Alcuni estratti significativi del capitolo 31
[1] Un giorno che andava in bussola (portantina) a visitare i suoi ammalati, principiò a radunarglisi intorno gente, gridando esser lui il capo di coloro che volevano per forza che ci fosse la peste; lui che metteva in ispavento la città, con quel suo cipiglio, con quella sua barbaccia: tutto per dar da fare ai medici. La folla e il furore andavan crescendo: i portantini, vedendo la mala parata, ricoverarono il padrone in una casa d’amici, che per sorte era vicina. Questo gli toccò per aver veduto chiaro, detto ciò che era, e voluto salvar dalla peste molte migliaia di persone: quando, con un suo deplorabile consulto, cooperò a far torturare, tanagliare e bruciare, come strega, una povera infelice sventurata, perchè il suo padrone pativa dolori strani di stomaco, e un altro padrone di prima era stato fortemente innamorato di lei, allora ne avrà avuta presso il pubblico nuova lode di sapiente e, ciò che è intollerabile a pensare, nuovo titolo di benemerito.
[2] Era in quel giorno morta di peste, tra gli altri, un’intera famiglia. Nell’ora del maggior concorso, in mezzo alle carrozze, alla gente a cavallo, e a piedi, i cadaveri di quella famiglia furono, d’ordine della Sanità, condotti al cimitero suddetto, sur un carro, ignudi, affinché la folla potesse vedere in essi il marchio manifesto della pestilenza. Un grido di ribrezzo, di terrore, s’alzava per tutto dove passava il carro; un lungo mormorìo regnava dove era passato; un altro mormorìo lo precorreva. La peste fu più creduta: ma del resto andava acquistandosi fede da sé, ogni giorno più; e quella riunione medesima non dové servir poco a propagarla.
[3] In principio dunque, non peste, assolutamente no, per nessun conto: proibito anche di proferire il vocabolo. Poi, febbri pestilenziali: l’idea s’ammette per isbieco in un aggettivo. Poi, non vera peste, vale a dire peste sì, ma in un certo senso; non peste proprio, ma una cosa alla quale non si sa trovare un altro nome. Finalmente, peste senza dubbio, e senza contrasto: ma già ci s’è attaccata un’altra idea, l’idea del venefizio e del malefizio, la quale altera e confonde l’idea espressa dalla parola che non si può più mandare indietro.

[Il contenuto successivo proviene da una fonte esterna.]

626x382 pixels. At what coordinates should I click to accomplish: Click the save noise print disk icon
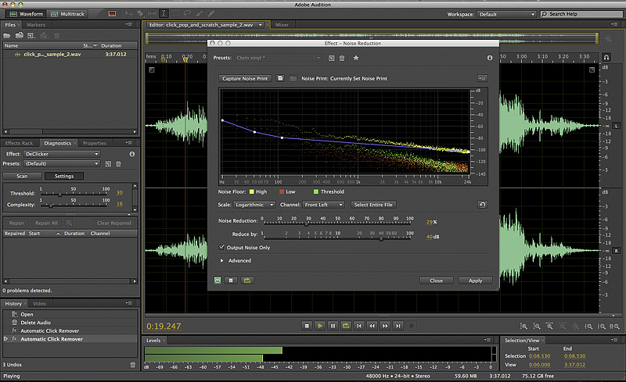pos(282,79)
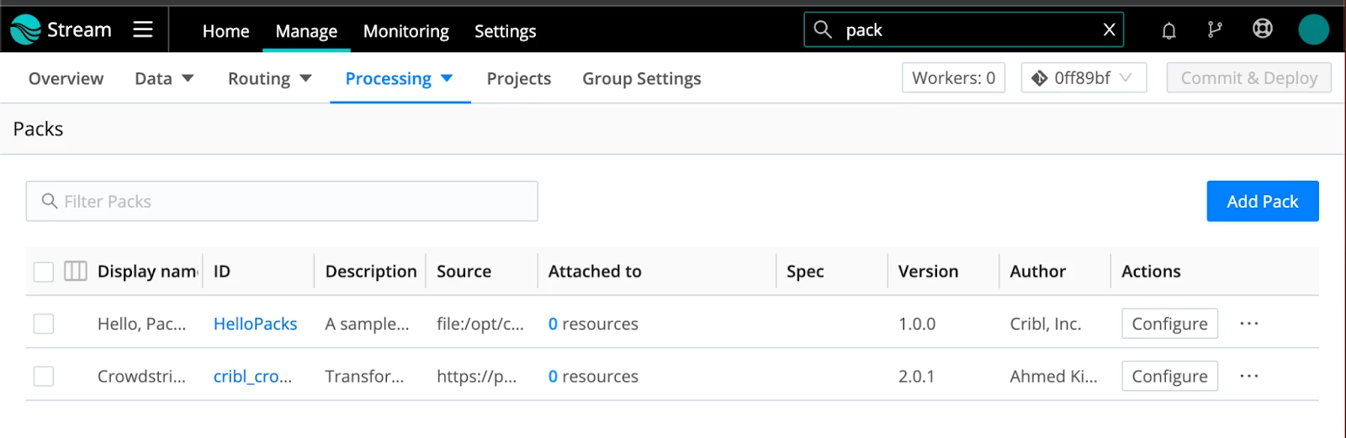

Non è, credo, necessario d’esser molto versato nella storia dell’idee e delle parole, per vedere che molte hanno fatto un simil corso. Per grazia del cielo, che non sono molte quelle d’una tal sorte, e d’una tale importanza, e che conquistino la loro evidenza a un tal prezzo, e alle quali si possano attaccare accessòri d’un tal genere. Si potrebbe però, tanto nelle cose piccole, come nelle grandi, evitare, in gran parte, quel corso così lungo e così storto, prendendo il metodo proposto da tanto tempo, d’osservare, ascoltare, paragonare, pensare, prima di parlare.
Ma parlare, questa cosa così sola, è talmente più facile di tutte quell’altre insieme, che anche noi, dico noi uomini in generale, siamo un po’ da compatire.